▶ **Work to be completed**
In the drought study below, what years does the agricultural drought assessment of the Aegean Region of Turkey cover?

▶ **Selected passage**
________________________
Evaluating Drought Events by Time-Frequency Analysis: A Case Study in Aegean Region of Turkey


Kocaaslan S., Musaoğlu N. , Karamzadeh S.

IEEE ACCESS, vol.9, pp.125032-125041, 2021 (Journal Indexed in SCI) identifier identifier

  • Publication Type: Article / Article
  • Volume: 9
  • Publication Date: 2021
  • Doi Number: 10.1109/access.2021.3110816
  • Title of Journal : IEEE ACCESS
  • Page Numbers: pp.125032-125041
  • Keywords: Indexes, Vegetation mapping, Land surface temperature, Time-frequency analysis, Monitoring, Temperature sensors, Meteorology, Drought, drought monitoring, VCI, TCI, VHI, SPEI, WAVELET DECOMPOSITION, RUNOFF VARIABILITY, VEGETATION, TEMPERATURE, INDEX, RAINFALL, SPACE, TRANSFORM, IMPACTS, MODIS

Abstract

Drought is a slowly progressing and complex natural phenomenon, so the nature of drought events remains unclear. Remote sensing is preferred as an effective tool for finding, evaluating, and monitoring drought especially for large areas throughout long-term periods by providing near real-time and accurate data. Besides, Google Earth Engine (GEE) is a cloud-based service to provide analysis and visualization of geospatial datasets. The ability of GEE as a remote sensing platform to analyze high-impact societal issues, including water management diseases, disaster, deforestation, and climate monitoring environmental protection, offers it as the best option for drought monitoring. Here, Vegetation Health Index (VHI) index that combines Vegetation Condition Index (VCI) and Temperature Condition Index (TCI) has been chosen for agricultural drought assessment in a case study (Aegean Region of Turkey) from 2000 to 2018 (19 years). Thence, the land surface temperature (LST) data and the Normalized Difference Vegetation Index (NDVI) data from the Moderate Resolution Imaging Spectroradiometer (MODIS) sensor have been used and analyzed as remotely sensed data. The major data processing steps have been efficiently done on the GEE platform. Also, the time series and periodic behavior of these satellite-based indices have been examined. Besides, as the meteorological drought index, Standardized Precipitation Evapotranspiration Index (SPEI) time series were calculated for the region in question at different time scales (SPEI3, SPEI6, SPEI12, etc.) from 1980 to 2018 (39 years). Also, the frequency analysis of both satellite-based and meteorological station-based indices has been done. Fast Fourier Transform (FFT) for satellite-based indices frequency analyzing and Wavelet Transform (WT) for time-frequency analyzing of SPEI sequence have been used. Cross Wavelet (XWT), and Coherence Wavelet (CWT) were used to evaluate the time-frequency relationship of the satellite-based and the meteorological station-based time series.
________________________
▶ **Material provided**
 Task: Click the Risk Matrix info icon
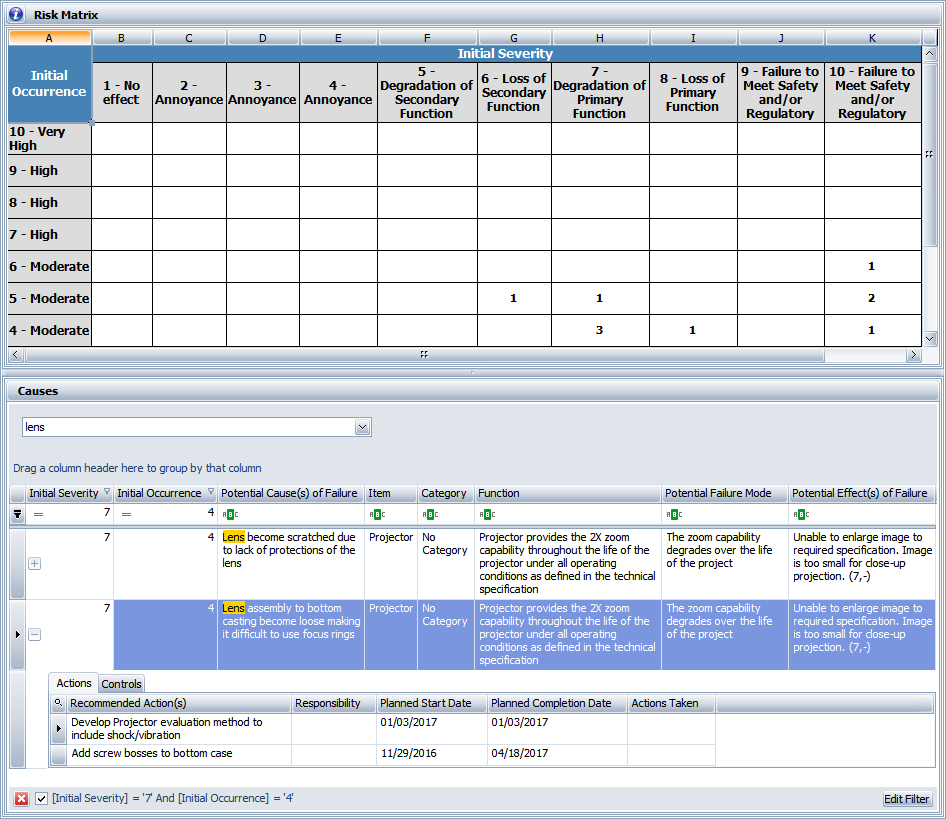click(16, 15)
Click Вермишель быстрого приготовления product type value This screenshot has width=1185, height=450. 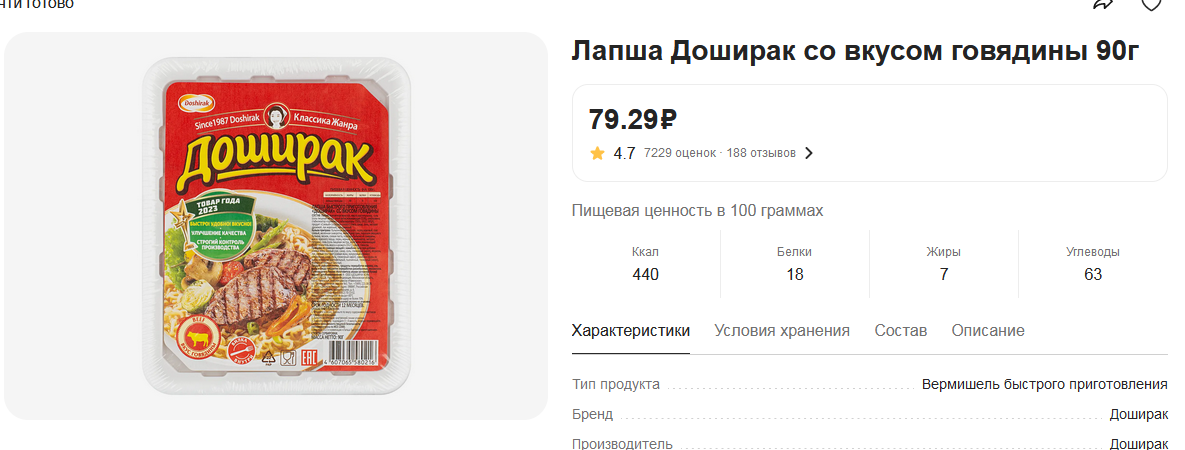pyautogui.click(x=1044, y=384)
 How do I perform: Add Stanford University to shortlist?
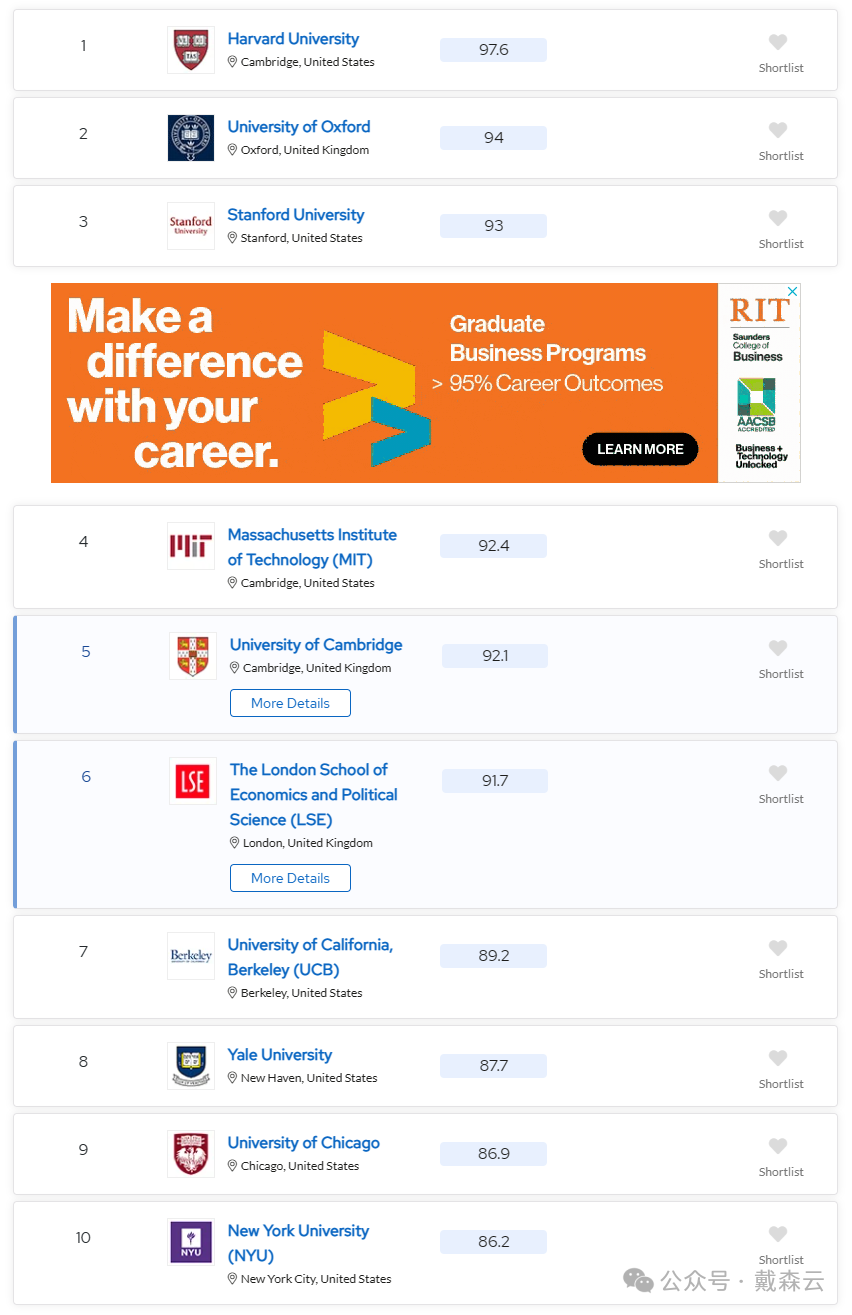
________________________
▶ **Finished exercise**
2000 to 2018 (19 years)